It was angular, shiny and big. He could make out nothing else, except that the weapon was just two meters away and pointing at his face. Gustavo Castro threw himself to one side of the bed and instinctively covered himself with his hands. The gunman was going to kill him; he could see it in his eyes and from the way he fingered the trigger. The bullet, when it came, scraped the knuckle of his left index finger and caught his left ear, missing his forehead by a fraction. His ear bled so copiously his killer believed him to be dead.
Close by, in the next room, the Mexican ecologist and sociologist heard a desperate struggle that ended with three gunshots. By the time he got there, Berta Cáceres was lying on the floor bleeding. He scooped her up but minutes later she died in his arms. It was 11.40pm on March 2, 2016: one of the most celebrated human rights and environmental activists in Latin America had just been murdered at her home in La Esperanza, Honduras.
The murder of Cáceres came as no surprise: it was public knowledge in Honduras that she had made enemies who wanted her out of the way
The murder of Cáceres came as no surprise: it was public knowledge in Honduras that she had made enemies who wanted her out of the way. All the same, her death triggered a wave of international outrage, prompting the United States, the United Nations and the Vatican to all call for an immediate investigation.
But more than six weeks later, no details have been released by the Honduran authorities.
This lack of transparency is typical in this impoverished Central American country with a long history of human rights abuses and political instability, and where 90% of crimes go unpunished. Gustavo Castro is now Cáceres’ supporters’ last hope for justice. As the only witness, he has decided to speak out.
Castro, 51, landed at San Pedro Sula airport on March 1, the day before Berta Cáceres was murdered. As director of Otros Mundos Chiapas (Other Worlds Chiapas), he planned to give a workshop to members of the Council of Indigenous Peoples of Honduras (Copinh), founded by Cáceres. The pair had worked together in the past, but it was five years since they had seen each other.

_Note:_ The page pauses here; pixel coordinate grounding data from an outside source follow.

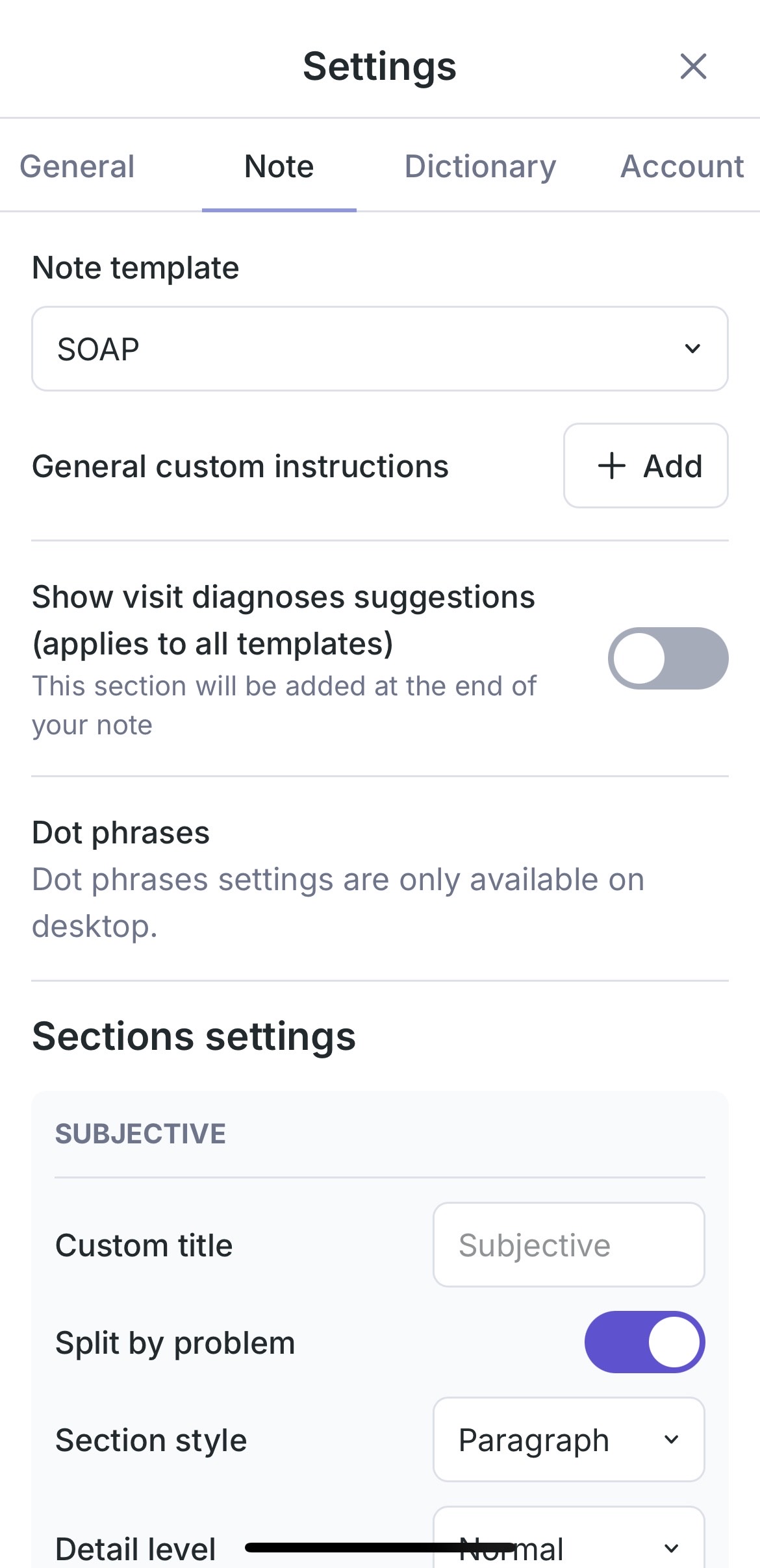Screen dimensions: 760x1568
Task: Open the Dictionary tab
Action: pos(480,166)
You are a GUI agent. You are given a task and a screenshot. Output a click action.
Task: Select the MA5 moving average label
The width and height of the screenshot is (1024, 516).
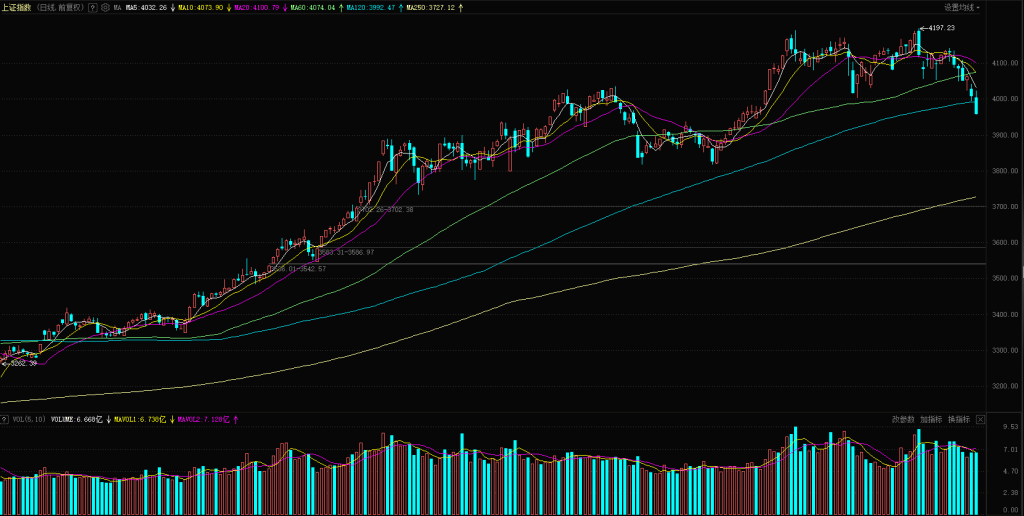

After spending one night on the Copinh premises, Berta invited Castro to her home in La Esperanza so he could use her internet connection and speak to his family. Before that, they visited her mother, a well-known activist in Honduras, and ate at El Fogón restaurant. They then walked to Berta’s home, a small wooden house set amid waste ground ringed by a wire fence prompting Castro to remark to his friend, “Berta, this house is not safe.”
Everybody in Honduras knew that Berta Cáceres’ life was in danger. Her campaigns had angered powerful sections of Honduran society
Everybody in Honduras knew that Berta Cáceres’ life was in danger. Her campaigns for the rights of the indigenous Lenca group to which she belonged, along with her environmental activities, had angered powerful sections of Honduran society. Her most recent campaign had marked her out yet again.
Cáceres had been leading protests against the building of the Agua Zarca dam, part of a huge internationally funded hydropower project on the Gualcarque river, an area that is sacred to local people.
Her strategy of mobilizing local communities had begun to work. Both the World Bank and the Chinese state company Sinohydro have already pulled out. But local construction company firm DESA has stood its ground.
For a while it looked as though Cáceres would win the battle. Her leadership and resistance tactics earned her international recognition and the US Goldman Environmental Prize. This made her an even greater thorn in the side of powerful business interests.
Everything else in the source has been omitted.